Thursday, 22 February 2018
HUNDREDS of crayfish have been found dead in the River Thames near Henley.
A large pile of the creatures were spotted last Friday in an inlet at Aston, where a stream on land owned by the Culden Faw estate flows into the river.
Dozens more were loosely scattered nearby at the riverside launch site, which is at the end of the lane beside the Flower Pot pub.
The three-inch crustaceans are of the red signal variety, an invasive American species introduced to Britain during the Sixties in a bid to eliminate fatal mould outbreaks among native white-clawed crayfish.
However, they are capable of carrying and spreading the same disease without being infected themselves and also threaten a number of fish species by eating their eggs.
Alex Dick, manager of the Culden Faw estate, said several of his neighbours had reported it to the Environment Agency in case a pollutant had been leaked into the water. He added that a bloom of algae could have have suffocated or poisoned the creatures.
Mr Dick said: “We have no real knowledge of what could have caused it. I must admit I didn’t even know we had crayfish in our stream but I walked the whole length of it and didn’t find any, dead or alive.

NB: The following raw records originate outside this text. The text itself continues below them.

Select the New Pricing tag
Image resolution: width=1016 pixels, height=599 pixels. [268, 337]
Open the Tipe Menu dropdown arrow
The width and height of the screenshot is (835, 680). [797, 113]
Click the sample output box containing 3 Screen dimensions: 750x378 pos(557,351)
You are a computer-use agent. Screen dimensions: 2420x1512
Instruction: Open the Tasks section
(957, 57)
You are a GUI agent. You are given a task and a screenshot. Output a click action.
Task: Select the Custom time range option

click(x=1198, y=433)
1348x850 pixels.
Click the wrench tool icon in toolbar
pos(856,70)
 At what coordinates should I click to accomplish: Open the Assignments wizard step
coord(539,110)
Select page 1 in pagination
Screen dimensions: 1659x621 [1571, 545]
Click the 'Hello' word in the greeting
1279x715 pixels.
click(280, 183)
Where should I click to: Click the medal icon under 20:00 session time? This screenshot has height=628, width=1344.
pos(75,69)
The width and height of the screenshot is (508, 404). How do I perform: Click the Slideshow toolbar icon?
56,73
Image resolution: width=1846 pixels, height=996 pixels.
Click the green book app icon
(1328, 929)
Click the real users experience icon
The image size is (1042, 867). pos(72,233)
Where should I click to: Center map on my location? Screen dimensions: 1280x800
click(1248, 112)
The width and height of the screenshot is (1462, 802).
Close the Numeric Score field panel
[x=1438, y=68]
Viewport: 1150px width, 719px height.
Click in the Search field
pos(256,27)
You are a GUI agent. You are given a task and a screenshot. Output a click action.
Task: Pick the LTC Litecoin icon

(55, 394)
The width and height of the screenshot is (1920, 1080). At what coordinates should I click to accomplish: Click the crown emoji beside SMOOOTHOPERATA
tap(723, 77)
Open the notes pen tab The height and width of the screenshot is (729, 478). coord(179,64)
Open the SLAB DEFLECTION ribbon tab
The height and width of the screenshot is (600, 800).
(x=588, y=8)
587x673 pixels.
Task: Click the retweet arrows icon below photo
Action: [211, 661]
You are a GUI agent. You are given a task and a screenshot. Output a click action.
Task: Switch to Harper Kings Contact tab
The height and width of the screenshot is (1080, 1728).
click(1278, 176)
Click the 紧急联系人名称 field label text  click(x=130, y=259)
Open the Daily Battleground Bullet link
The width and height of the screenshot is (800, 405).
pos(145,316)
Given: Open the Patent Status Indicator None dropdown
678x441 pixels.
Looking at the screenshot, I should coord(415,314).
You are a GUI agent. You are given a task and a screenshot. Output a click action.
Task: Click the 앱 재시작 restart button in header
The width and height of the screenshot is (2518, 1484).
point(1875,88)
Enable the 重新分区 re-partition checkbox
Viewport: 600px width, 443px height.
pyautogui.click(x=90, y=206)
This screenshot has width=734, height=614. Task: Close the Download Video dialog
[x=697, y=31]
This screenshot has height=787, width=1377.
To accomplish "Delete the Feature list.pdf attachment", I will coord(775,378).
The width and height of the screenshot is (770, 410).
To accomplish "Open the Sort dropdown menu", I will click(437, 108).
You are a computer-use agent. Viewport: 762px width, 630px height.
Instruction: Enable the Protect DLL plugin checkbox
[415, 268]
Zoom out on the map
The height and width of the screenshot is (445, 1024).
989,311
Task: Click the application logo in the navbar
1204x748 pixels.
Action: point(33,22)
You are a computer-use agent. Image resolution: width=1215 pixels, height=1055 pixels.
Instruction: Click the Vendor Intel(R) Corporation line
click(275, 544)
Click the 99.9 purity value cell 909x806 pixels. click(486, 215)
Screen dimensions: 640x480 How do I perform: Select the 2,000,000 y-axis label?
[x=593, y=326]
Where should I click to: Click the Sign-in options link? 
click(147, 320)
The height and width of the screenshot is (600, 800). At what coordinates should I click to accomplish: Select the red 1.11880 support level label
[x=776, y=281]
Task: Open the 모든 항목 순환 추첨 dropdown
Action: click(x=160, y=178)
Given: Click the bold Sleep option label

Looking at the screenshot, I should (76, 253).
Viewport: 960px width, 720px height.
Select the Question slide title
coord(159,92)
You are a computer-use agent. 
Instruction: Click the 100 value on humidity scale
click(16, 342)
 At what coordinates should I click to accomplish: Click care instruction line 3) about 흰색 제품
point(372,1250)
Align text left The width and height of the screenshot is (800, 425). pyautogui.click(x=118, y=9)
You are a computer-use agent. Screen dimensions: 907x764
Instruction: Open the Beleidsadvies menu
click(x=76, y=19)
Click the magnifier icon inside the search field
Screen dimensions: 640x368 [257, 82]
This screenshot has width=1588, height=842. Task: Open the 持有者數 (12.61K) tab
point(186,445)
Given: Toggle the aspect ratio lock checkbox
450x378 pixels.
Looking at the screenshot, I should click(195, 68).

“It’s very strange how they’re all in that one spot. I was concerned that something might have been released into the water on our land but everything was fine when I checked, so it’s a bit of a mystery.”
An Environment Agency spokeswoman has confirmed it is investigating but it appears unlikely that the incident was caused by disease or pollution, in which instance no further action will be taken.
Dozens of dead fish were found in the Thames at Henley, off Marlow Road, in 2013. This was traced to a leak at the nearby Thames Water sewage processing plant and in February the firm was fined a record £20 million for the breach and others in the Thames valley.
There is no suggestion of any link with last week’s incident.